Tasks for this exercise -
[1] Rewrite the passage on interest rates and commercial real estate between "As a result, the" and "The Dallas Express.", inclusive, replacing "The Dallas Express" with "a local news outlet".
[2] In the passage on interest rates and commercial real estate, list every name used for the Federal Reserve.
[3] Answer from the passage on interest rates and commercial real estate:
(a) How many rate increases has the Federal Reserve approved since March 2022?
(b) What was Uptown Tower formerly called?
(c) What was the amount of the commercial loan default?

Provided passage -

Segment Open

The U.S. Central Bank is currently undertaking its most aggressive tightening cycle in decades. Since March 2022, the Federal Reserve has approved 11 rate increases, bringing the target range for the federal funds rate from near zero during the COVID-19 pandemic to a current range of 5.25-5.5% this November.

As a result, the cost of borrowing money and servicing debt has shot through the roof.

“In commercial real estate, [interest rates make investing] a lot more of a challenge,” DiRocco said. “Commercial real estate debt is the talk of the industry — it’s the talk of the economy.”

For example, Uptown Tower, formerly known as Amberton Tower, was one of several commercial properties that went into default on October 1, as reported by The Dallas Express.

According to property owner Whitestone Uptown Tower LLC, stricter lending standards from banks and skyrocketing interest rates from the Fed were the cause of the $14 million commercial loan default.

The state of the current property cycle points to a “great reset,” according to DiRocco.

Segment Closed

Given information -
Segment Open

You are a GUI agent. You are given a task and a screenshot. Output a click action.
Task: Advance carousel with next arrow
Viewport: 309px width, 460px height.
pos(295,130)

Segment Closed

Task answers -
[1]
As a result, the cost of borrowing money and servicing debt has shot through the roof.

“In commercial real estate, [interest rates make investing] a lot more of a challenge,” DiRocco said. “Commercial real estate debt is the talk of the industry — it’s the talk of the economy.”

For example, Uptown Tower, formerly known as Amberton Tower, was one of several commercial properties that went into default on October 1, as reported by a local news outlet.

[2]
U.S. Central Bank
Federal Reserve
the Fed

[3]
(a) 11
(b) Amberton Tower
(c) $14 million